-------- SUPPLIED ENTRIES --------
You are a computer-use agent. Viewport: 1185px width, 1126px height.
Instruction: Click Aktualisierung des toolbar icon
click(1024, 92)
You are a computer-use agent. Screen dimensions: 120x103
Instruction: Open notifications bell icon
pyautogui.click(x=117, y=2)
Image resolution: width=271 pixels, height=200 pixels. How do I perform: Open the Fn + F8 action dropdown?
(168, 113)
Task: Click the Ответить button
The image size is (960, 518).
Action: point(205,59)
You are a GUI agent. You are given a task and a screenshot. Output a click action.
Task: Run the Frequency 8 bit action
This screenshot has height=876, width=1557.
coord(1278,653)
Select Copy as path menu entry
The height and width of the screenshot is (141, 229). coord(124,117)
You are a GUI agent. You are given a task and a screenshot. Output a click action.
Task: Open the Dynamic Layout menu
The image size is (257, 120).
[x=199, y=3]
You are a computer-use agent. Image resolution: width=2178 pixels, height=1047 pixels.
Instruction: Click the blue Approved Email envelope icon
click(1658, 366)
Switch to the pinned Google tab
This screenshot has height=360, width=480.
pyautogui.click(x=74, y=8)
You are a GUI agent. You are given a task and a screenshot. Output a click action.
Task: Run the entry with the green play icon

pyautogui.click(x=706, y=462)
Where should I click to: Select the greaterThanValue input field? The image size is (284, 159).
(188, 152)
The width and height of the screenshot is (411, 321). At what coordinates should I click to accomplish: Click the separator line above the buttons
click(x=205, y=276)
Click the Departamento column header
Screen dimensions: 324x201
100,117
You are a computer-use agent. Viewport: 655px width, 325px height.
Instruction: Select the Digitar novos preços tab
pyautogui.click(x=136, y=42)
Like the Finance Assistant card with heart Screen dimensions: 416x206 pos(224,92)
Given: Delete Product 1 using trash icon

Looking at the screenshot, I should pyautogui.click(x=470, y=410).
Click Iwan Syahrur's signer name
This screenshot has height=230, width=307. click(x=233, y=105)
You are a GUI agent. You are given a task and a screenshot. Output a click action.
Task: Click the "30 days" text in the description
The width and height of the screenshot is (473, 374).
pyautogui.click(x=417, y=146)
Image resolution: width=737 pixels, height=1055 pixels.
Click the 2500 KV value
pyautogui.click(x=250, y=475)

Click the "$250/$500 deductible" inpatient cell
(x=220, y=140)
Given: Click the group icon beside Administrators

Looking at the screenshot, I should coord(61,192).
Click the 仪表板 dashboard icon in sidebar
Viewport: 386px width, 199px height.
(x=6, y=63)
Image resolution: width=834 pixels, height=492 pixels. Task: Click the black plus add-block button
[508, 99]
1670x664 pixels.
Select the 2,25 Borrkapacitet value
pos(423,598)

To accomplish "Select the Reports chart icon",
--------
■ EXERCISE ■
Copy out word for word the lines between the one containing "Click Iwan Syahrur's signer name" and the one containing "pyautogui.click(x=417, y=146)", inclusive.

■ RESULT ■
Click Iwan Syahrur's signer name
This screenshot has height=230, width=307. click(x=233, y=105)
You are a GUI agent. You are given a task and a screenshot. Output a click action.
Task: Click the "30 days" text in the description
The width and height of the screenshot is (473, 374).
pyautogui.click(x=417, y=146)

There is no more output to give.